Source extract -
Some bankruptcy courts have found that the mere presence of cannabis (usually called "marijuana") near a bankruptcy case does not automatically prohibit bankruptcy relief, but many others have bent over backwards to find cause to dismiss these cases. In the latter, bankruptcy courts have consistently dismissed cases when a debtor directly engages in violations of the Federal Controlled Substances Act ("CSA") or where the debtor's reorganization efforts depend on proceeds derived from CSA violations.
A recent ruling from the U.S. Bankruptcy Court for the District of Arizona serves as another reminder that federal bankruptcy courts are hostile territory for cannabis companies and their operators. Ryan Mayer filed a bankruptcy case under Chapter 13 of the U.S. Bankruptcy Code, seeking to reorganize his personal debts and liabilities. In a Chapter 13 bankruptcy, an individual proposes a plan to re-pay all or a portion of his debts. The amount to be repaid depends on how much he earns, the amount and types of debt owed, and how much property he owns. As a general rule, debtors must use all monthly disposable income to re-pay their debts.
Mayer was the president and a major shareholder of Rosinbomb. Although not plant-touching, Rosinbomb derived most revenue from the manufacture and nationwide sale of extraction and processing equipment within the state-legal cannabis industry. And all Mayer's income came from Rosinbomb.
Shortly after filing, Mayer's creditors and the Chapter 13 trustee moved to dismiss the case. They argued that Mayer's ownership interest in and sole source of income from Rosinbomb, a "marijuana-related business" under federal law, violated the CSA and disqualified him from bankruptcy. In response, Mayer argued that Rosinbomb's machinery and equipment were used by non-cannabis companies and consumers and that Mayer could fund his plan and pay his creditors in full from assets legally obtained under state and federal law – including an expected inheritance from his deceased father's estate.
Unfortunately for Mayer, the Court found there was no credible evidence to support his claims that sufficient income could be generated from equipment sales to federally-lawful hemp and other non-cannabis customers and that the inheritance claimed by Mayer was speculative. The Court dismissed the case, finding that Mayer's only reliable source of income came from a business whose operations violate the CSA, since Rosinbomb's business activities themselves amount to the sale of federally illegal cannabis paraphernalia under the CSA.
Mayer was not involved in a plant-touching cannabis operation. He did not grow or sell cannabis plants or products, and neither did Rosinbomb. IT DIDN'T MATTER. Rosinbomb's customers "touched the plant" by using the Rosinbomb machinery to extract cannabis oils and rosin. Those plant-touching customers paid Rosinbomb, which paid Mayer. Ergo, Mayer's personal income constituted proceeds of a federally-illegal activity. Therefore, he could find no shelter in bankruptcy.

Dataset excerpts -
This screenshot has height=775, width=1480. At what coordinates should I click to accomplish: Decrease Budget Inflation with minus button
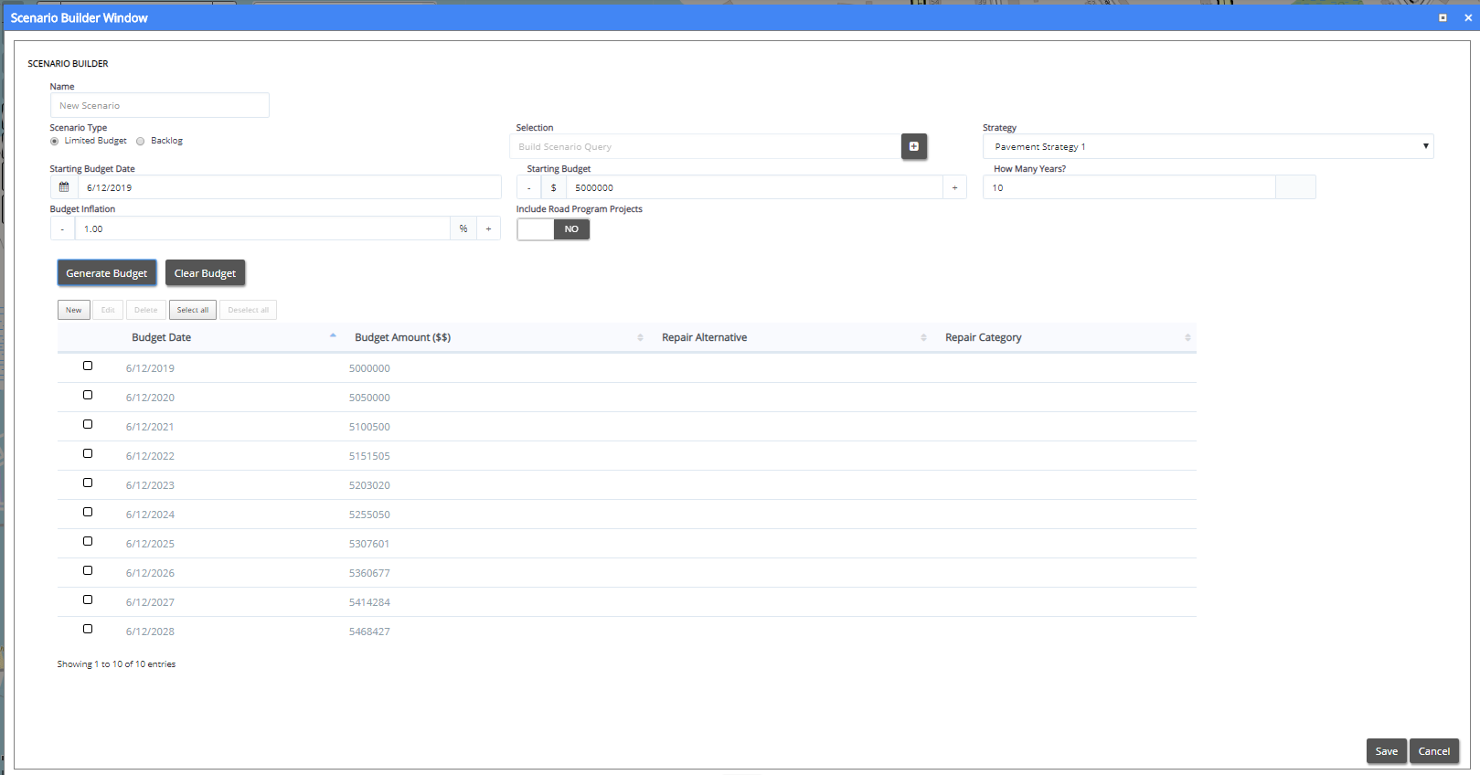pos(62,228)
--
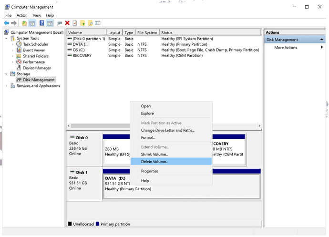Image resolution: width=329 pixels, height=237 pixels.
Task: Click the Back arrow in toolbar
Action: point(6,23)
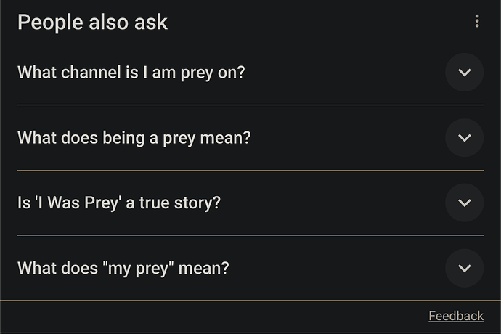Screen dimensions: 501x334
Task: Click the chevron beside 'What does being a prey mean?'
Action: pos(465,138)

Set exercise 1 - According to the bankruptcy ruling text, which company was Mayer the president and a major shareholder of?
Set exercise 2 - Arrange everything in the entries from the line containing "This screenshot has" down to the line containing "pos(62,228)" as a numbered list, leaving out the pictures.

Solution 1 - Rosinbomb

Solution 2 -
1. This screenshot has height=775, width=1480. At what coordinates should I click to accomplish: Decrease Budget Inflation with minus button
2. pos(62,228)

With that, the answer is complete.